Economy: The principle of economy means minimising the costs of resources. The resources used
should be available in due time, in and appropriate quantity and quality and at the best price

Efficiency: The principle of efficiency means getting the most from available resources. It is concerned
with the relationship between resources employed and outputs delivered in terms of quantity, quality and
timing

Effectiveness: The principle of effectiveness concerns meeting the objectives set and achieving the
intended results

There are three types of audit reports that are produced by NAO. These are

• Individual Performance Audit Reports;


• General Performance Reports; and
• Follow-up Reports

B. Forensic Audit
Is an audit aiming at the prevention and detection of irregularities, such as fraud, embezzlement and
corruption through application of auditing skills to situations that have legal consequences/for use in a
court of law.

C. Special Audit
Is a tightly-defined audit that only looks at a specific area of an organization's activities.

D. Financial Audit
In Tanzania, entities prepare financial statements in accordance with financial reporting frameworks
stipulated in various legislations including the Public Finance Act, the Local Government Finances Act
and the Companies Act. These legislations require Public Sector Entities to prepare and submit the
financial statements to CAG within a period of three months from the last date of the financial year (i.e.
not later that 30th September of every year).

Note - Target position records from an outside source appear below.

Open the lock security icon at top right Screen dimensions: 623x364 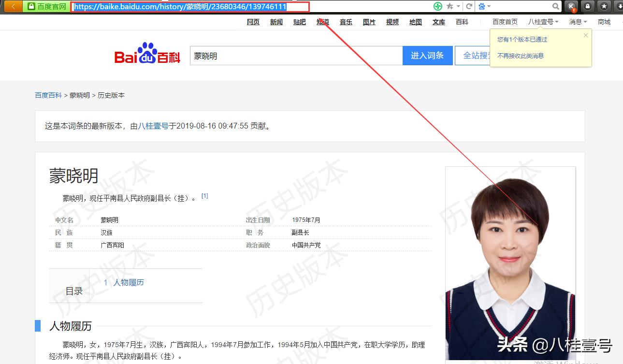click(x=588, y=6)
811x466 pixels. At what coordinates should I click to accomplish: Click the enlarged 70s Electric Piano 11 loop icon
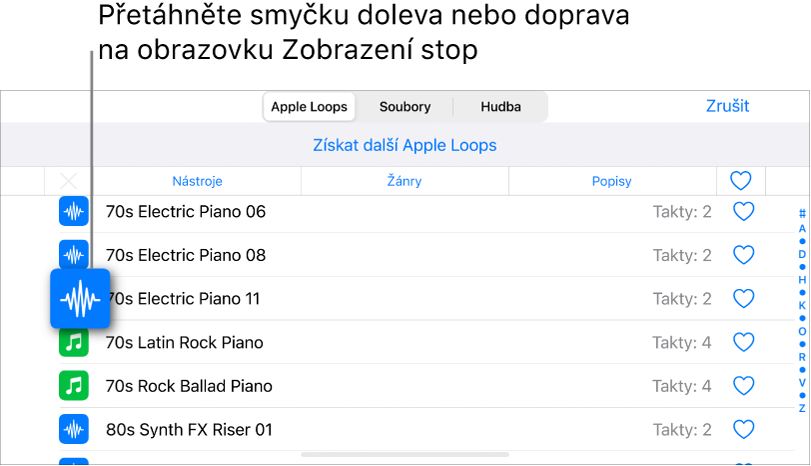click(80, 298)
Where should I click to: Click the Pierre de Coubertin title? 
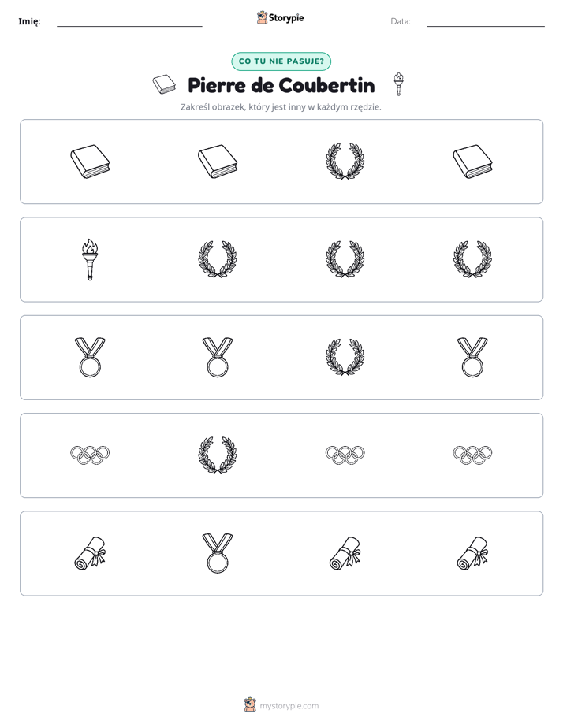(281, 85)
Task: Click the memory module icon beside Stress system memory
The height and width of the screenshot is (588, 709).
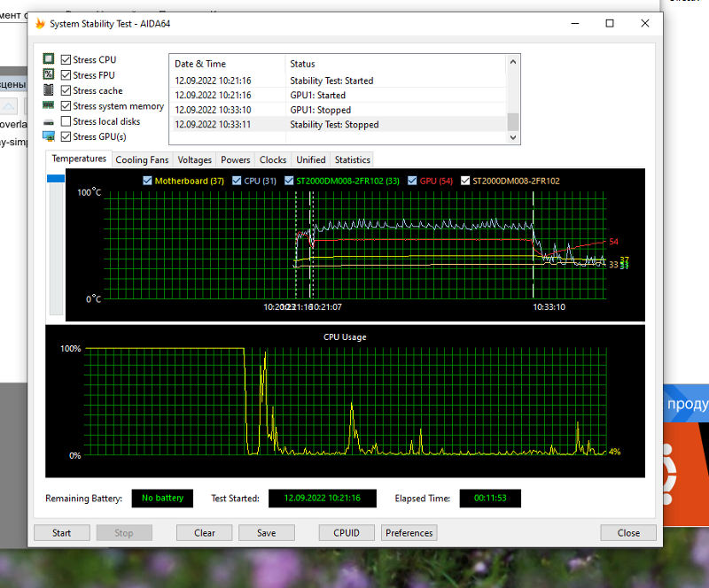Action: click(x=50, y=106)
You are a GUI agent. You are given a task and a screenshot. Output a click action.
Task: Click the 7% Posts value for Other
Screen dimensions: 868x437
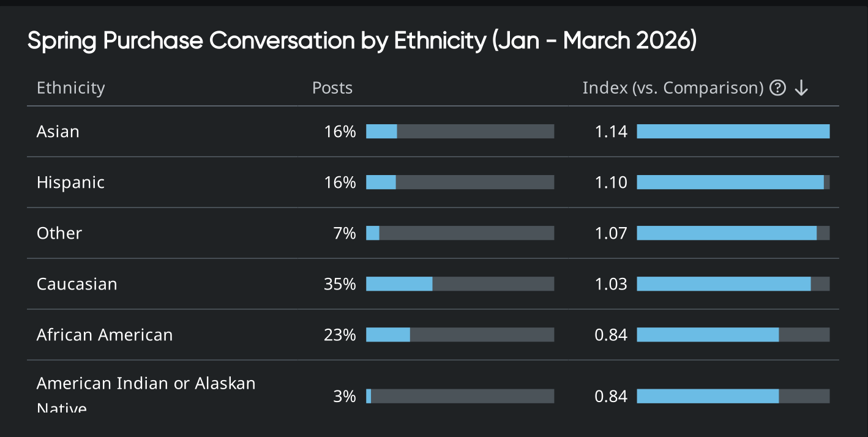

CAG evaluates and expresses an independent audit opinion as to whether the financial statements are
presented fairly in all material respects in accordance with the applicable financial reporting framework.
In conducting the audits, CAG is guided by the International Standards of Supreme Audit Institutions
(ISSAIs) issued by INTOSAI.

E. Compliance Audit
This audit focus on assessing compliance with the legal and regulatory requirements of the laws,
regulations, established codes or norms, and agreed-upon terms that a public sector entity is expected
to comply with in the execution of its roles and responsibilities. In compliance audit, CAG identifies subject
matters that the audit will address, for example the entity’s compliance with Public procurements laws
and regulations, adherence to environmental laws or compliance with staff’s codes of conduct.

Audit reports issued by CAG on regularity audit

The results of regularity audit are communicated through various reports as explained below:

6
Management letters which communicates audit findings and recommendations to the management of the
audited entities;
Audit reports on financial statements which communicates the ‘Audit Opinions’ on the audited financial
statements of the audited entities; and
Annual General Audit Reports which consolidate key audit findings from management letters of different
audited entities and general recommendations addressed to the Government as a whole.

F. Information System Audit


Information Systems Audit also is the process of deriving assurance on whether the development,
implementation, support and maintenance of information systems meets business goals, safeguards
information assets and maintains data integrity. The GAG examines the implementation of IT systems
and IT controls to ensure that the systems meet the government entities’ business needs without
compromising security, privacy, cost, integrity of data, availability of data and other critical business
elements.

Audit reports issued by CAG on Information Systems Audit

The results of Information Systems Audit are communicated through various reports as explained below:

Management letters which communicates audit findings and recommendations to the management of the
audited entities;
Annual General Audit Reports which consolidate key audit findings from management letters of different
audited entities and general recommendations addressing to the Government as a whole.